When the string "agent" is part of a line below, that line should be copied.

> **Data section**:
----

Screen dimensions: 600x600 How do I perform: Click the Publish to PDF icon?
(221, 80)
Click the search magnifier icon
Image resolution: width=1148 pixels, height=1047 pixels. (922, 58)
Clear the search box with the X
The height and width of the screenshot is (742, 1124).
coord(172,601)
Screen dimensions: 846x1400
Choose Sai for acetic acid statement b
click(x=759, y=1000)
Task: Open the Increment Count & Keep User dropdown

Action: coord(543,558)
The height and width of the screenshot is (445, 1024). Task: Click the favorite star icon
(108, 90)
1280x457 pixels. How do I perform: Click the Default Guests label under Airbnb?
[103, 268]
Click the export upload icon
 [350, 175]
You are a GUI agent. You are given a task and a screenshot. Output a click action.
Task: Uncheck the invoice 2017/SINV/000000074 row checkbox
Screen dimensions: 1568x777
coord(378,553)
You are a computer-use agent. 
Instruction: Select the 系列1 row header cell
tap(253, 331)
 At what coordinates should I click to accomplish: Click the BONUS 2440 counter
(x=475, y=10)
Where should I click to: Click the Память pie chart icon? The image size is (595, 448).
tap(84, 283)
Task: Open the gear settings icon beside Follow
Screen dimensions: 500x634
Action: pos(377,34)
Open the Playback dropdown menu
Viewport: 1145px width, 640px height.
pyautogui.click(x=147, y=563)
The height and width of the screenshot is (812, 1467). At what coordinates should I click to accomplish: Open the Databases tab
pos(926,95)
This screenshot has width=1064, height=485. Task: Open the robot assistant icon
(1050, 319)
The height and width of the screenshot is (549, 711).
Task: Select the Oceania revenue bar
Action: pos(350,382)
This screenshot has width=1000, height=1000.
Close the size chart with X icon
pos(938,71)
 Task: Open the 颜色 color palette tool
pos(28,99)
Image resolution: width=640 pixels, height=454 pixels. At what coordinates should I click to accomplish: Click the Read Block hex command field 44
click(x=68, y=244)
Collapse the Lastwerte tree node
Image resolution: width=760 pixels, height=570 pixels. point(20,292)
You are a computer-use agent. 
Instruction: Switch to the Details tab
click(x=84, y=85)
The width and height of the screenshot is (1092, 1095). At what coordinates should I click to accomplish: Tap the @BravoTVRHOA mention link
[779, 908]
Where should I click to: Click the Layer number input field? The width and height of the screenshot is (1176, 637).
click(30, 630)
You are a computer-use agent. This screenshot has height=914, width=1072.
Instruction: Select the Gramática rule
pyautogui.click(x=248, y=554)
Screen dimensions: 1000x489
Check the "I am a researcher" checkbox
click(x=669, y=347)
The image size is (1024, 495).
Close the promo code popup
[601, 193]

----

> **Written answer**:
You are a GUI agent. You are given a task and a screenshot. Output a click action.
You are a computer-use agent. 
You are a computer-use agent. 
You are a computer-use agent. This screenshot has height=914, width=1072.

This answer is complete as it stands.